# what is good for endurance



## newguy (May 18, 2018)

just wanted to know what compounds are good for ones endurance and what compounds are horrible for endurance


----------



## Hurt (May 18, 2018)

Good EQ
Bad Tren


----------



## Jin (May 18, 2018)

I rub a little cocaine on the tip. I can go for hours.


----------



## dutch_gold (May 18, 2018)

d ribose
beta alanine
citruline malate
creatine
arginine
hgh
testosterone

theres a few forms of creatine, monohydrate works the best but it builds up in your liver you should research cycling schedules

with arginine take no more than 2000 mg a day for a month then off cycle for a month otherwise your muscles can mutate


----------



## John Ziegler (May 18, 2018)

Conditioning


----------



## Spongy (May 18, 2018)

dutch_gold said:


> d ribose
> beta alanine
> citruline malate
> creatine
> ...



You need to start posting some references if you're going to throw out "your muscles can mutate"


----------



## Dbolitarian (May 18, 2018)

I was kinda thinking wtf? Mutation ?


----------



## notsoswoleCPA (May 19, 2018)

Hurt said:


> Good EQ
> Bad Tren



I love me some EQ...  Thinking about mixing it into a Tren/Test cycle over the winter.


----------



## jennerrator (May 19, 2018)

Funny how EQ was my last impressive compound


----------



## Bro Bundy (May 19, 2018)

Practice makes for good endurance


----------



## NbleSavage (May 19, 2018)

I find taking a warm-up lap before the big race helps me with my endurance, if you know what I mean.

And by warm-up lap I mean mastrubation. And by big race I also mean mastrubation.


----------



## Chillinlow (May 19, 2018)

newguy said:


> just wanted to know what compounds are good for ones endurance and what compounds are horrible for endurance



Ephedrine
 clen 
caffeine
 ec stack 
mentality pills
pre Work out

If you have normal high test levels naturally it will take a stimulant


----------



## Rebornlite (May 19, 2018)

newguy said:


> just wanted to know what compounds are good for ones endurance and what compounds are horrible for endurance


My experience

Good:
Primo
Masteron
Winny
Anavar
Proviron

Bad:
Deca
Dbol
Anadrol
(Compounds that cause water retention)


----------



## Rebornlite (May 19, 2018)

Or you can find out what Lance Armstrong used to win bigly


----------



## notsoswoleCPA (May 19, 2018)

Rebornlite said:


> Or you can find out what Lance Armstrong used to win bigly



Erythropoietin commonly known as EPO...


----------



## snake (May 19, 2018)

Hurt said:


> Good EQ
> Bad Tren


This.

End of thread.


----------



## Bro Bundy (May 19, 2018)

endurance is something a person needs to work on..All u need is test for that


----------



## Rebornlite (May 19, 2018)

We talking cardiovascular endurance or muscle endurance? There are compounds that give you an edge with the latter in my experience, as listed by many. Hard work and training to improve cardiovascular system.


----------



## jennerrator (May 19, 2018)

Cardio isn’t some crazy hardcore thing to do...every one should do it for health and second it will help them look good if their not lazy...it’s that simple...cycle or not!


----------



## Beezy (May 20, 2018)

jennerrator50 said:


> Cardio isn’t some crazy hardcore thing to do...every one should do it for health and second it will help them look good if their not lazy...it’s that simple...cycle or not!

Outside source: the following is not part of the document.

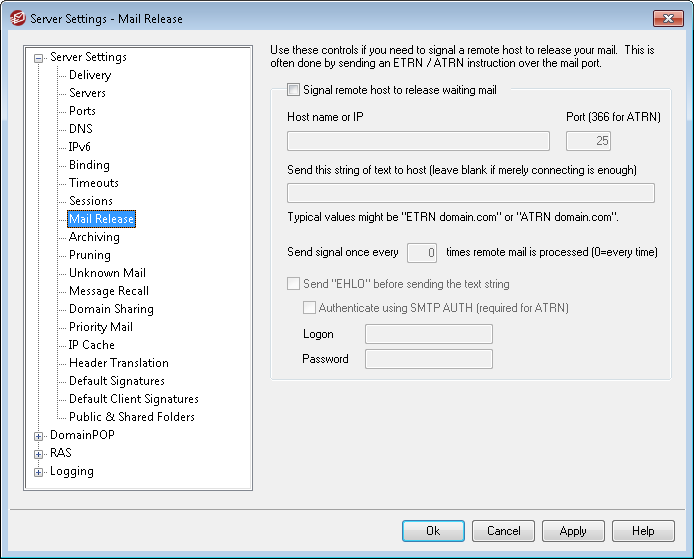This screenshot has width=694, height=559.
Task: Check Authenticate using SMTP AUTH option
Action: click(309, 308)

How dare you make cardio sound easy, unless of course you mean shorter rest periods between sets. That and marathon sex... You probably meant that one. 
Please accept my apology.


----------



## Beezy (May 20, 2018)

Spongy said:


> You need to start posting some references if you're going to throw out "your muscles can mutate"

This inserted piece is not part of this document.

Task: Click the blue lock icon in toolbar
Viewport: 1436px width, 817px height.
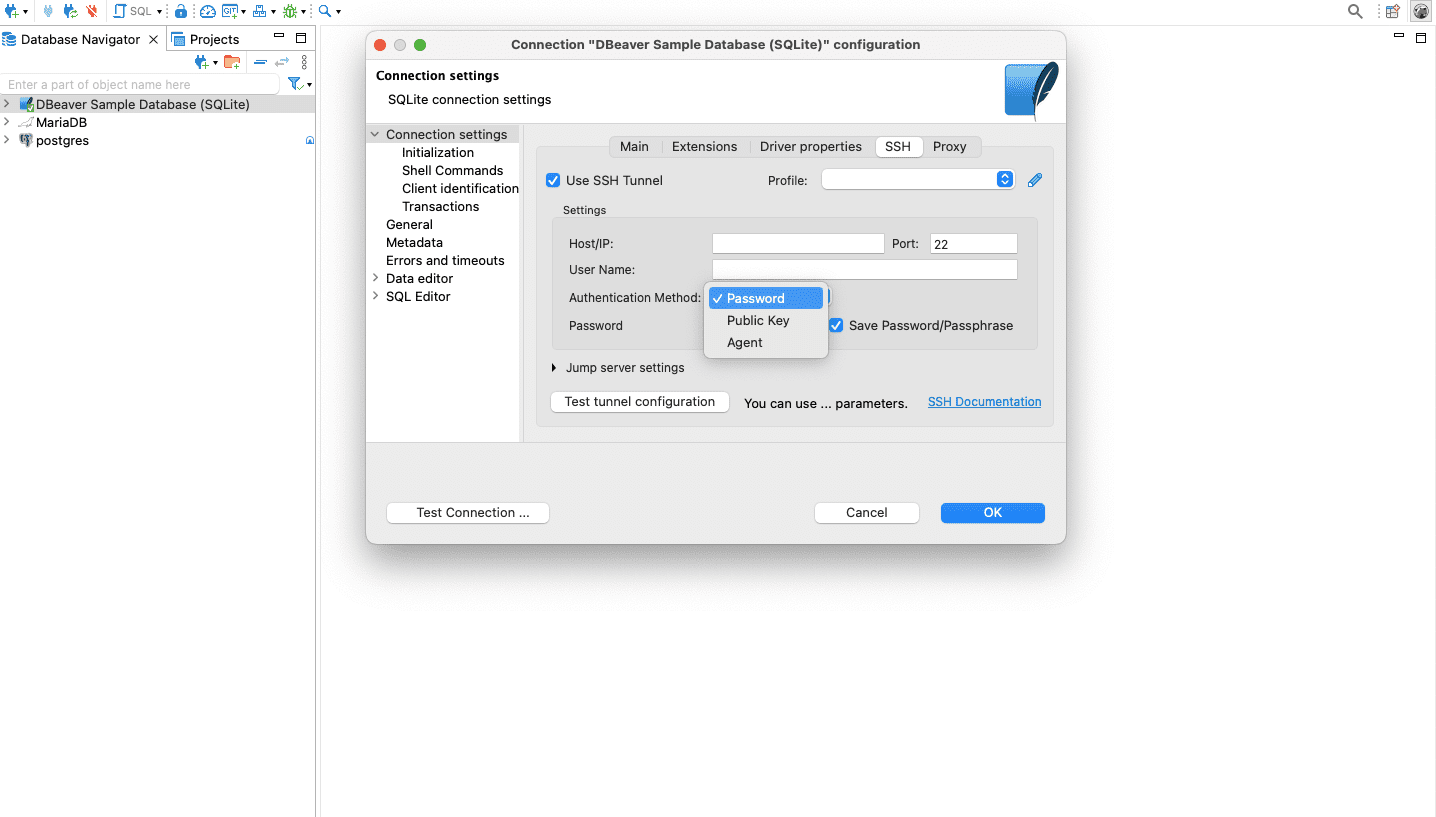Action: 180,11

Getting my muscles to mutate is why I joined the Underground


----------



## Viduus (May 20, 2018)

Beezy said:


> Getting my muscles to mutate is why I joined the Underground



Found a leaked photo of beezy

http://pre10.deviantart.net/33fb/th/pre/f/2013/246/e/2/rocksteady_by_khezug-d6kte6o.jpg


----------



## Beezy (May 20, 2018)

Viduus said:


> Found a leaked photo of beezy
> 
> http://pre10.deviantart.net/33fb/th/pre/f/2013/246/e/2/rocksteady_by_khezug-d6kte6o.jpg



Rocksteady! The turtles were my childhood!


----------



## Gibsonator (May 20, 2018)

Beezy said:


> Rocksteady! The turtles were my childhood!



where's beebop?!


----------



## BigGameHunter (May 21, 2018)

jennerrator50 said:


> Cardio isn’t some crazy hardcore thing to do...every one should do it for health and second it will help them look good if their not lazy...it’s that simple...cycle or not!




Thank you Jen that needed to be said.


----------



## Beezy (May 21, 2018)

Gibsonator said:


> where's beebop?!



If he looks anything like Rocksteady in that pic, the Turtles and Master Splinter are F*cked!


----------



## grizzldsealpoacher (May 21, 2018)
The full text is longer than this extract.